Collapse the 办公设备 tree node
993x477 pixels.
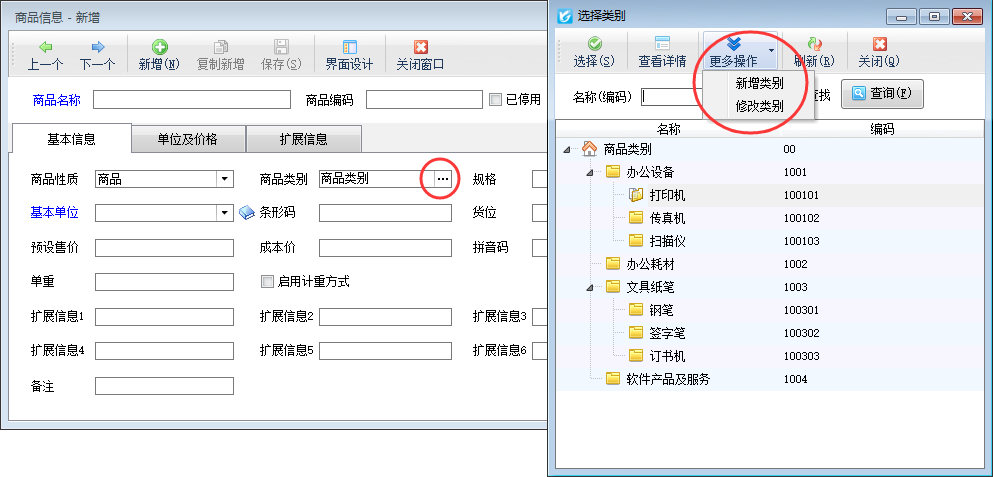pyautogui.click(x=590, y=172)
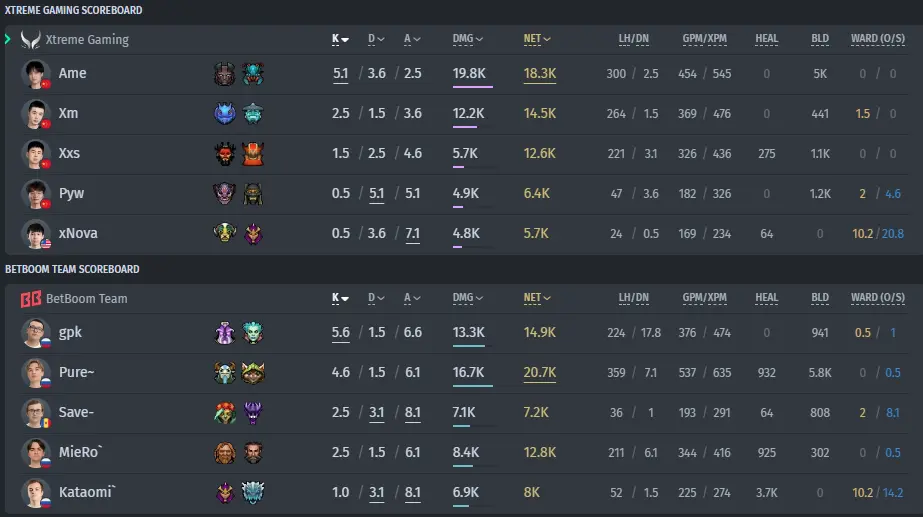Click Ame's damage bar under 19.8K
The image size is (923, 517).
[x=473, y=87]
_ _ _
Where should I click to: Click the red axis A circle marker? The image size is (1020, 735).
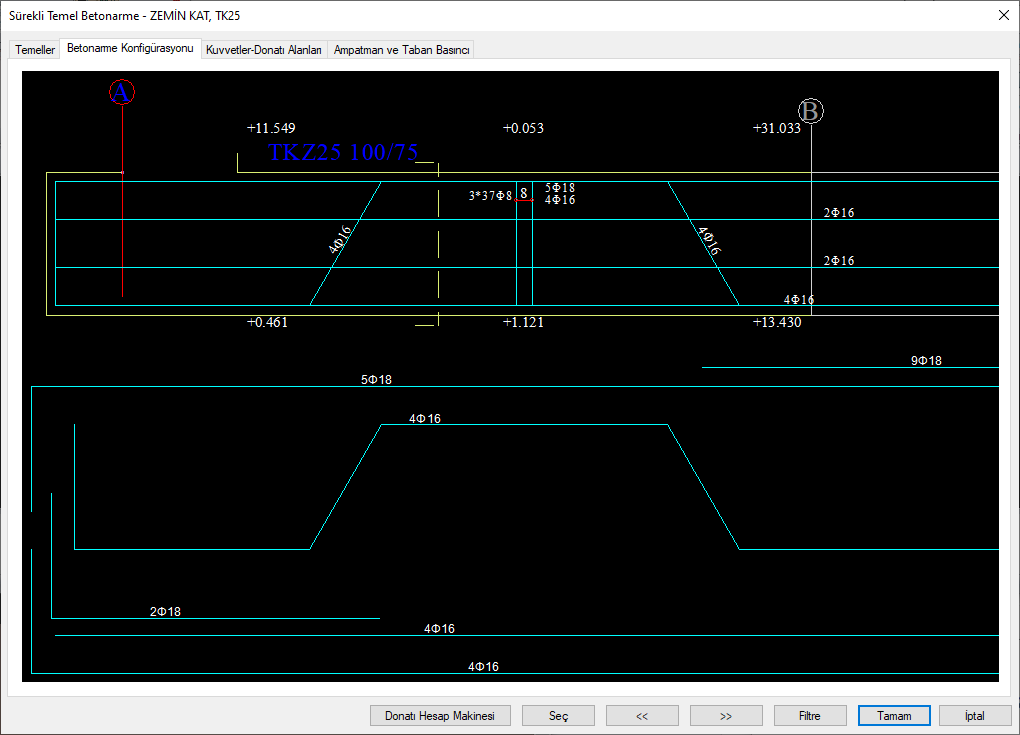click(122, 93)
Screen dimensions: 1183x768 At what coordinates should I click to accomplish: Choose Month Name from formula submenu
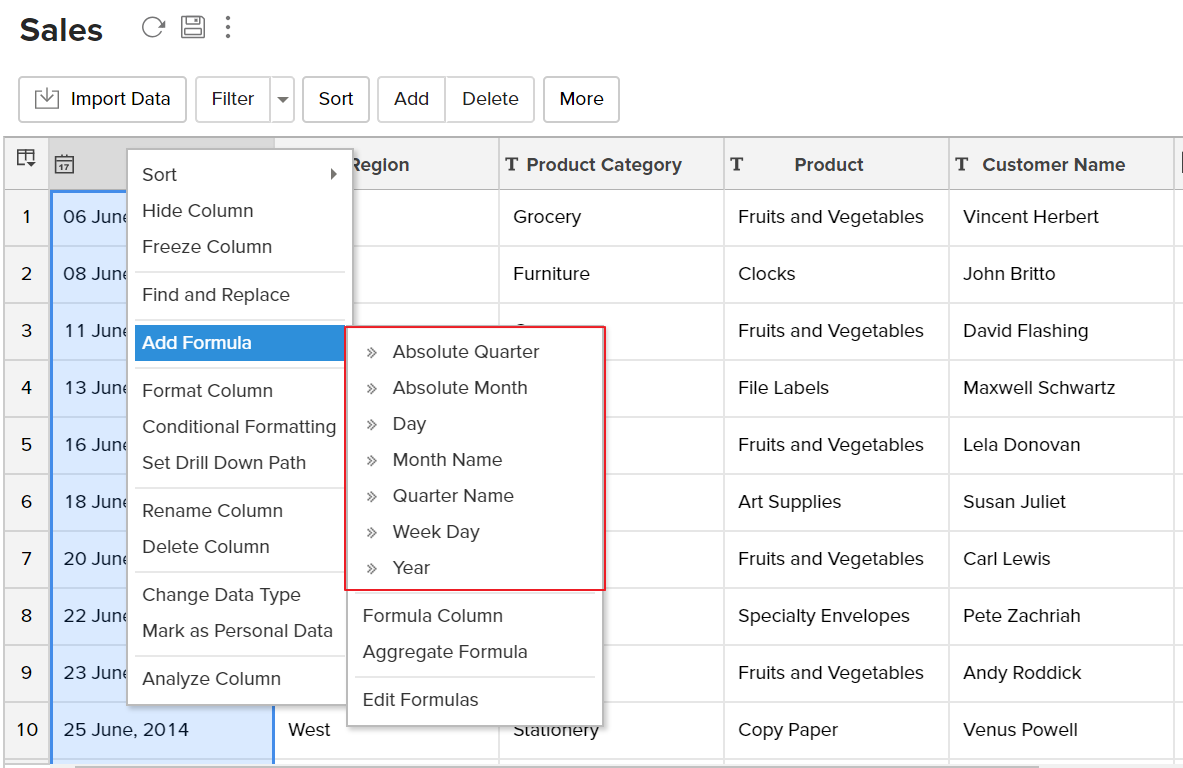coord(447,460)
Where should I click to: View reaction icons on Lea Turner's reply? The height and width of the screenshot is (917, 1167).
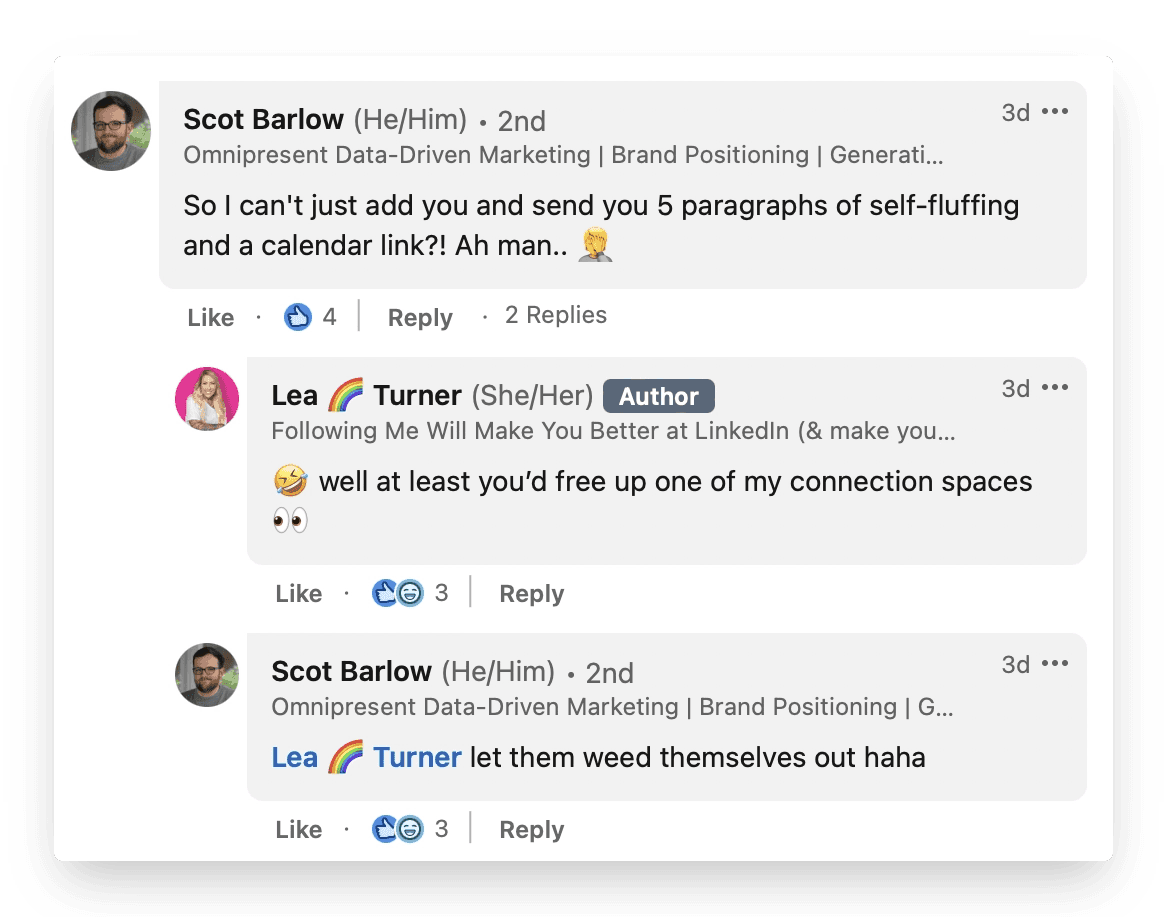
_ _ _
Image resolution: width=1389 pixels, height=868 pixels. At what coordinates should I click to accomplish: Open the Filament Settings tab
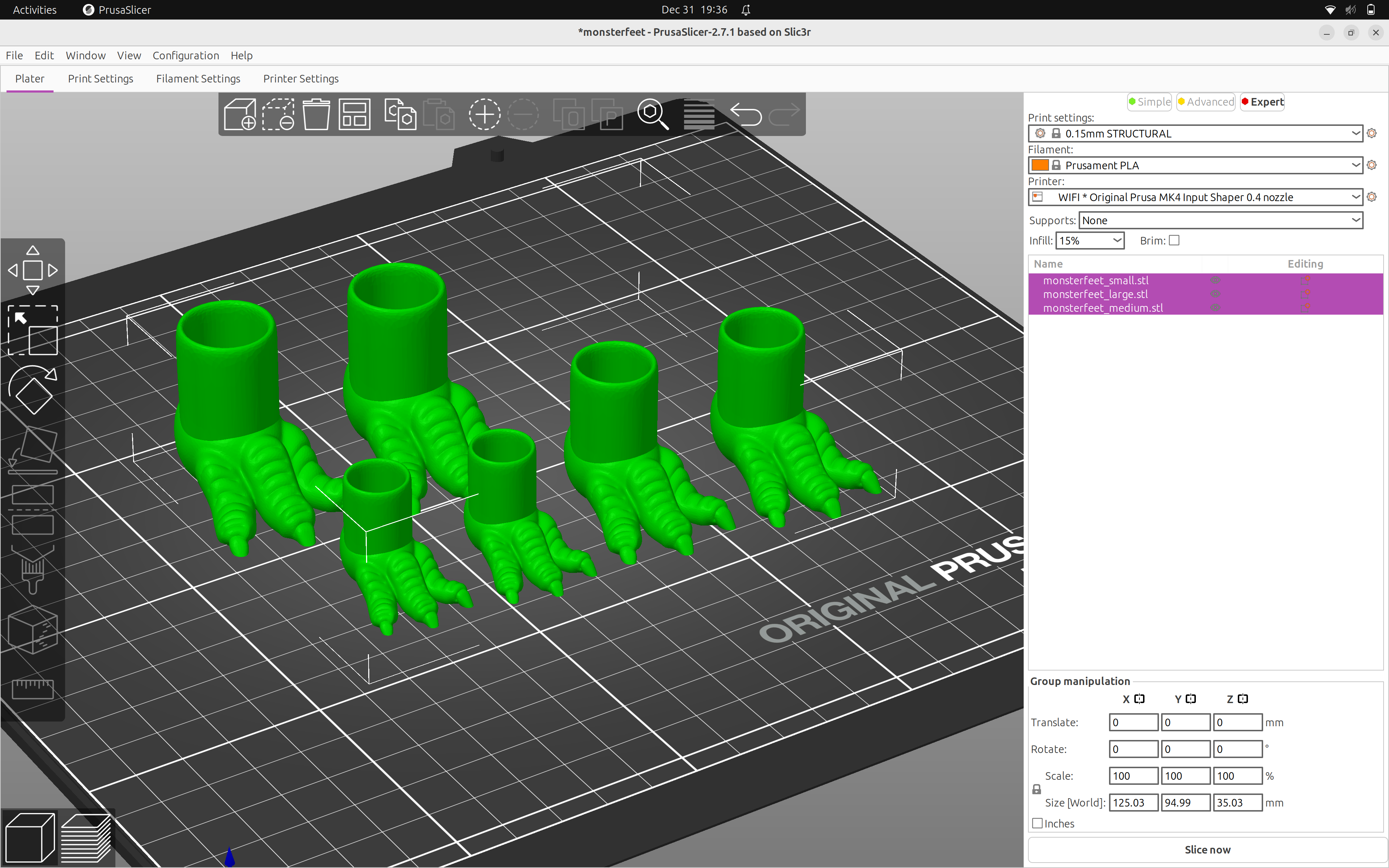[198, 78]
_ _ _
[AIM OF THE TASK]:
Above are some records; extract exactly the lines from the one containing "Where should I click to: Click" through the one containing "Where should I click to: View" and drop the pictures.

[ANSWER TO THIS TASK]:
Where should I click to: Click the red axis A circle marker? The image size is (1020, 735).
click(122, 93)
Screen dimensions: 1183x768 At what coordinates should I click to accomplish: Choose Month Name from formula submenu
coord(447,460)
Where should I click to: View reaction icons on Lea Turner's reply? The height and width of the screenshot is (917, 1167).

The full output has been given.